WHAT NEEDS TO BE DONE:
Copy each record below faithfully, leaving out images.

———

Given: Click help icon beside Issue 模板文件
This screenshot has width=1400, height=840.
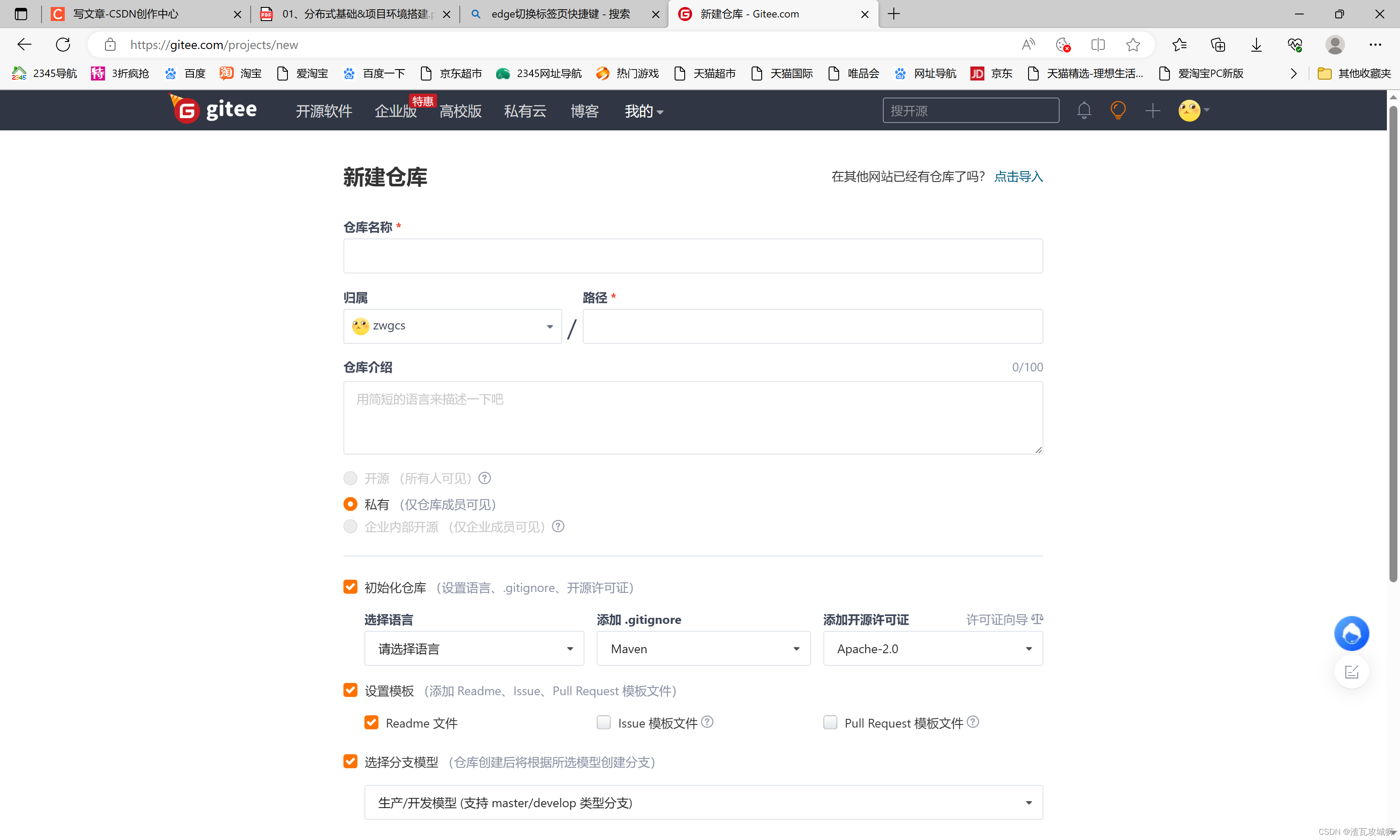Looking at the screenshot, I should tap(707, 722).
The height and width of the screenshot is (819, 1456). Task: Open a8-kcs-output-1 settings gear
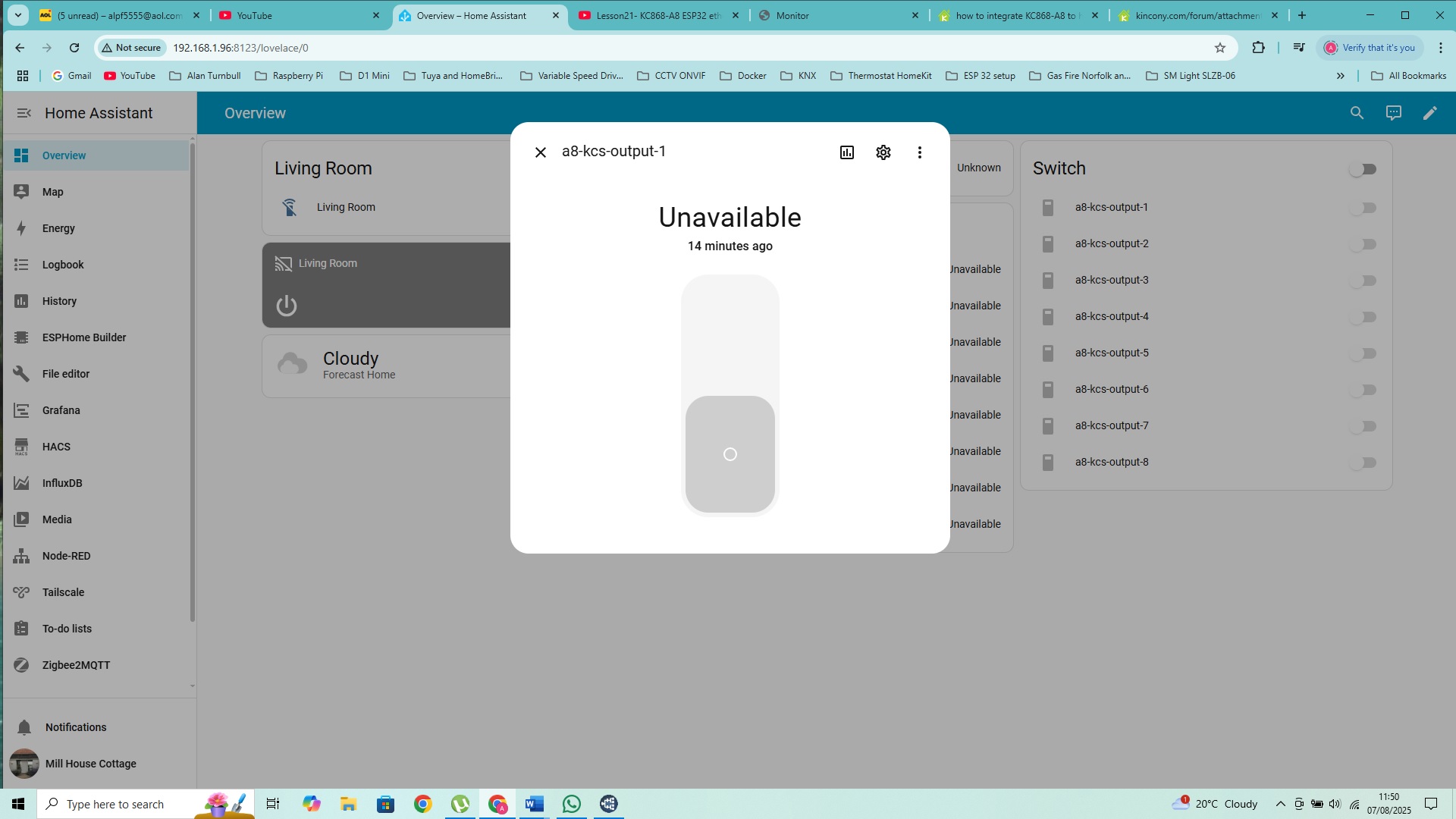click(883, 152)
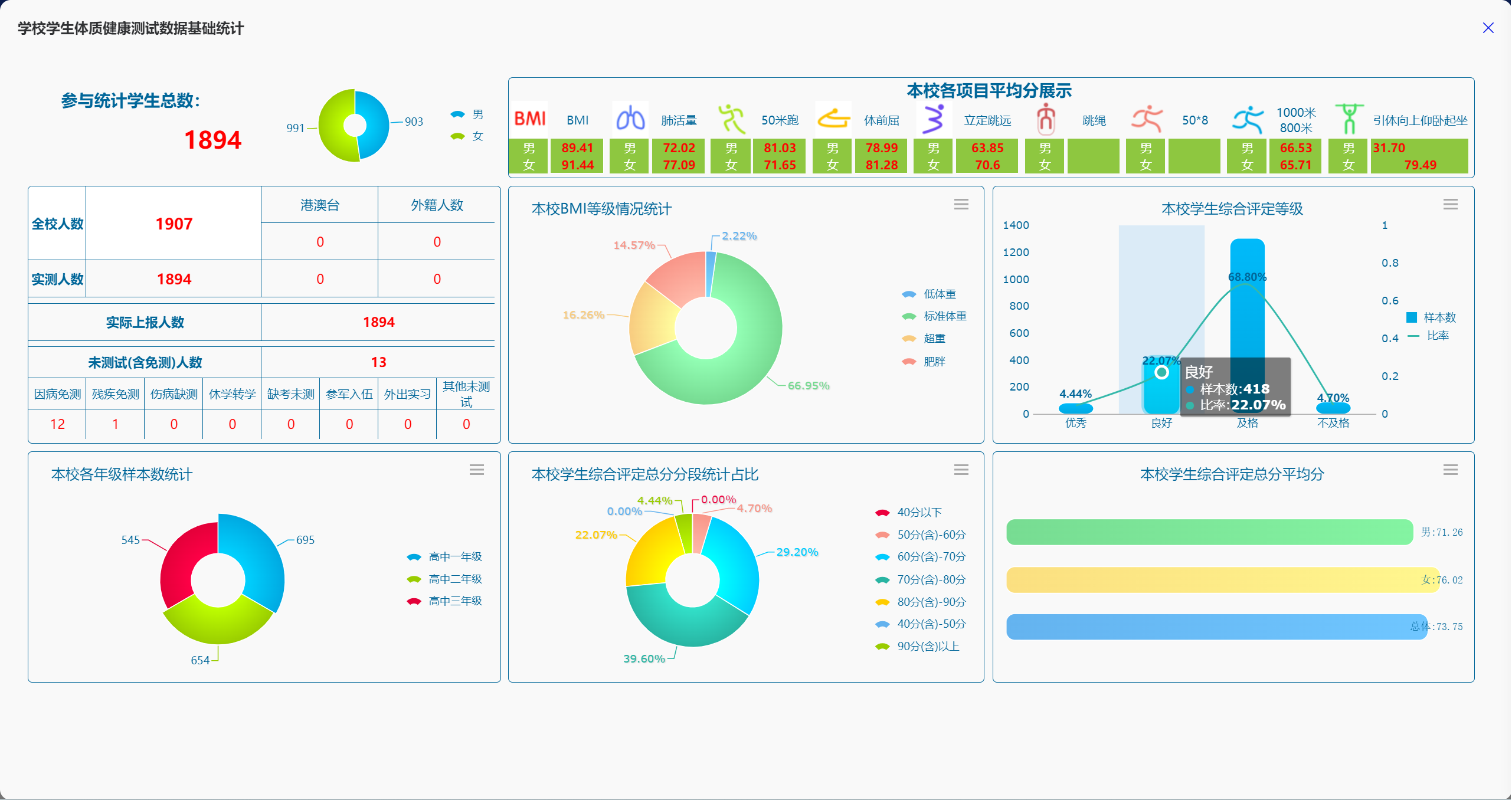1512x800 pixels.
Task: Click the lungs icon for 肺活量
Action: click(x=630, y=119)
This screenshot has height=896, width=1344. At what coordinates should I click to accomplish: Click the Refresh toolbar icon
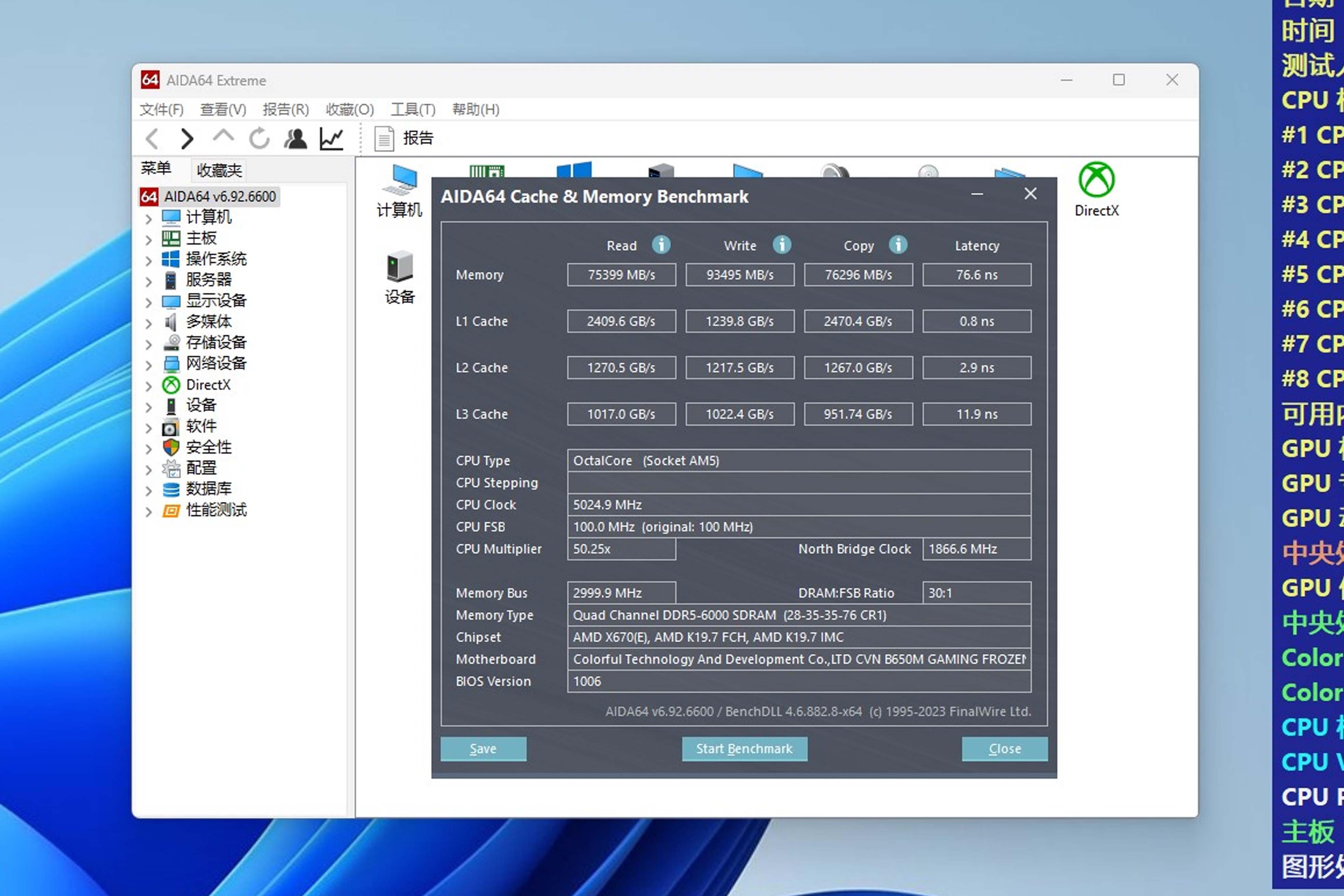click(259, 138)
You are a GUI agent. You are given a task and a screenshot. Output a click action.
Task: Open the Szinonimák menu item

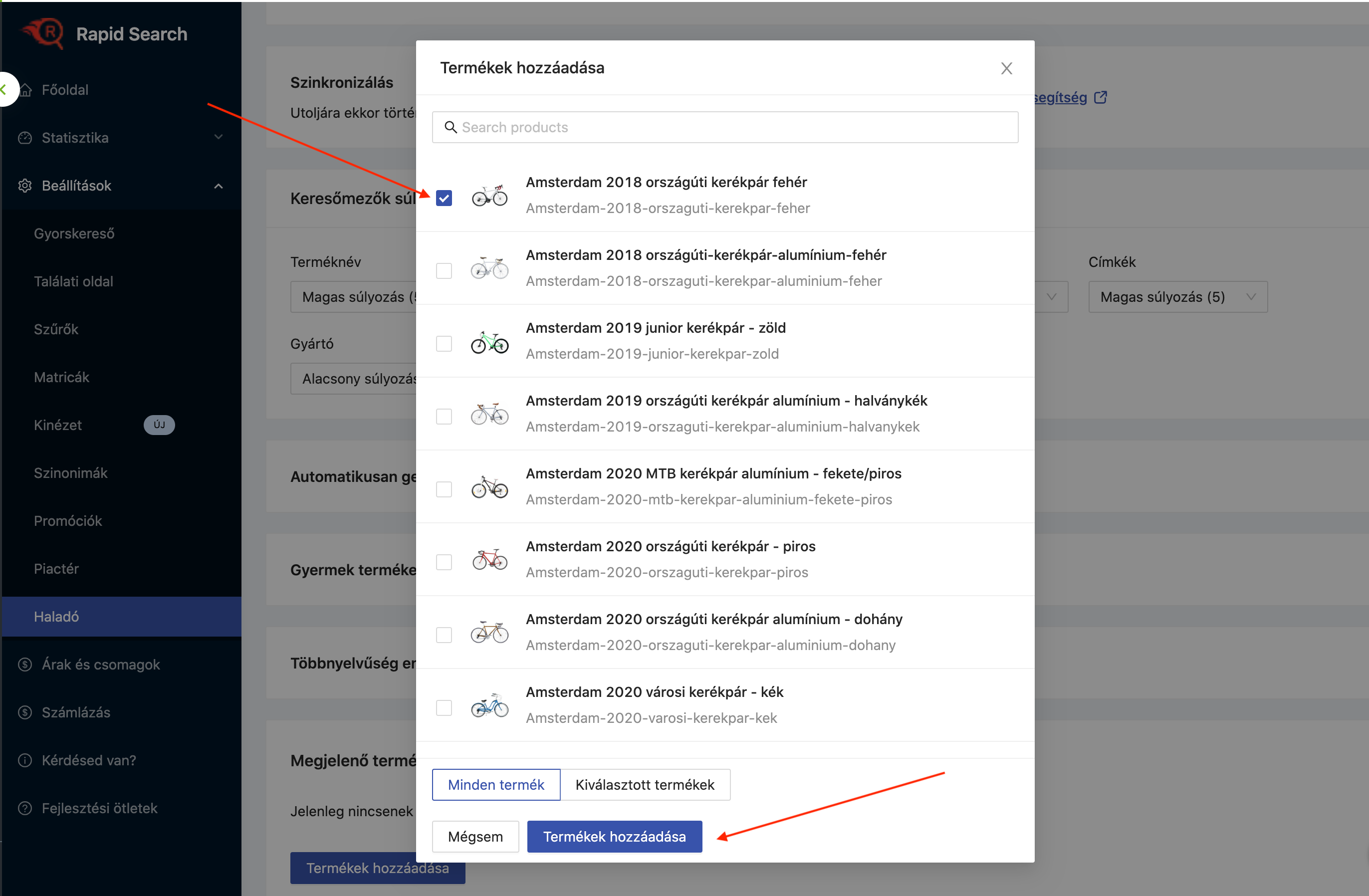pos(70,473)
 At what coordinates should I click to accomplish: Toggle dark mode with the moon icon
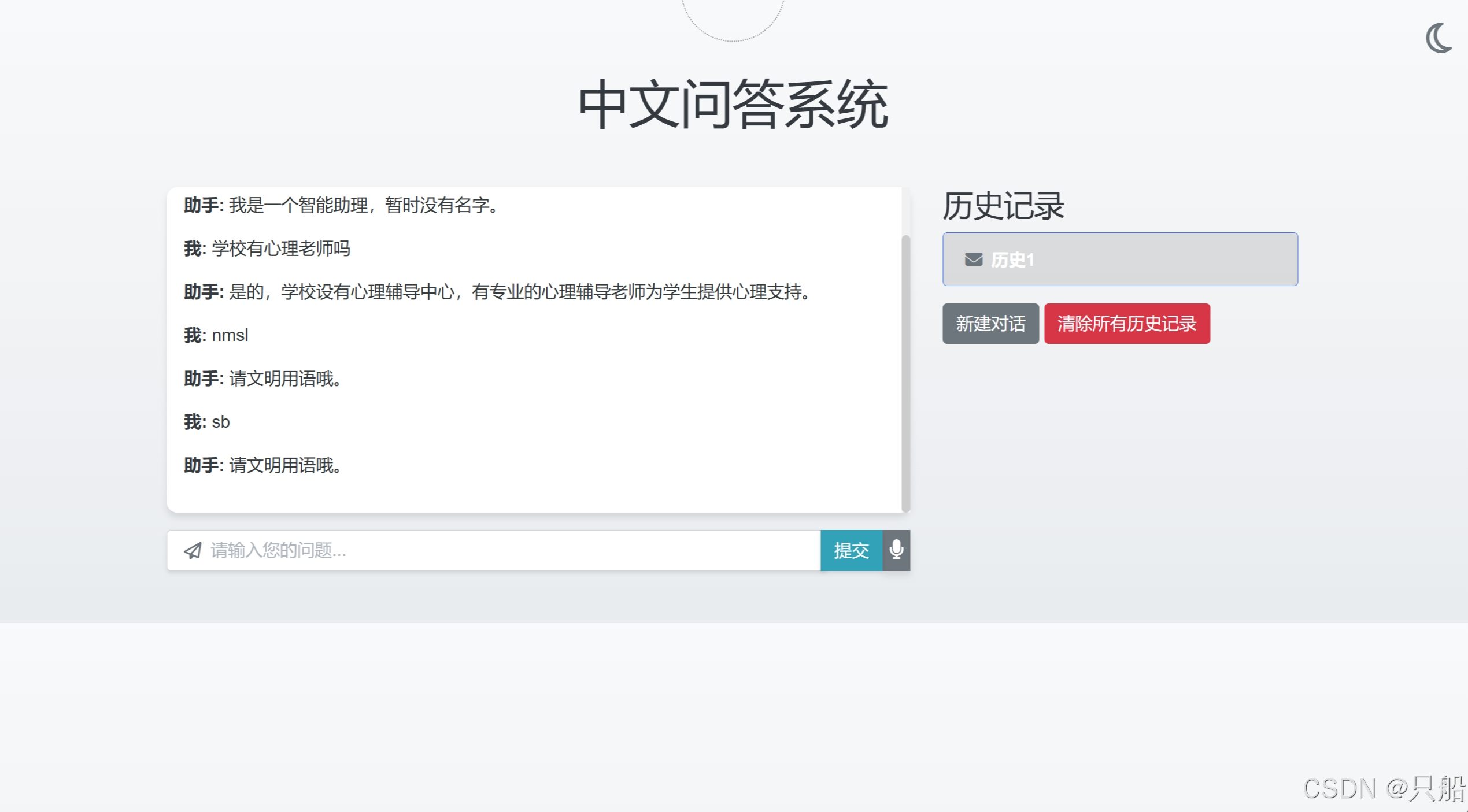coord(1438,38)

———

RESPONSE BELOW:
Given: Click help icon beside Issue 模板文件
This screenshot has width=1400, height=840.
Looking at the screenshot, I should tap(707, 722).
The height and width of the screenshot is (819, 1456). Task: Open a8-kcs-output-1 settings gear
click(883, 152)
1512x800 pixels.
Task: Click the lungs icon for 肺活量
Action: click(x=630, y=119)
This screenshot has height=896, width=1344. At what coordinates should I click to accomplish: Click the Refresh toolbar icon
click(259, 138)
You are a GUI agent. You are given a task and a screenshot. Output a click action.
Task: Open the Szinonimák menu item

pos(70,473)
 At what coordinates should I click to accomplish: Toggle dark mode with the moon icon
coord(1438,38)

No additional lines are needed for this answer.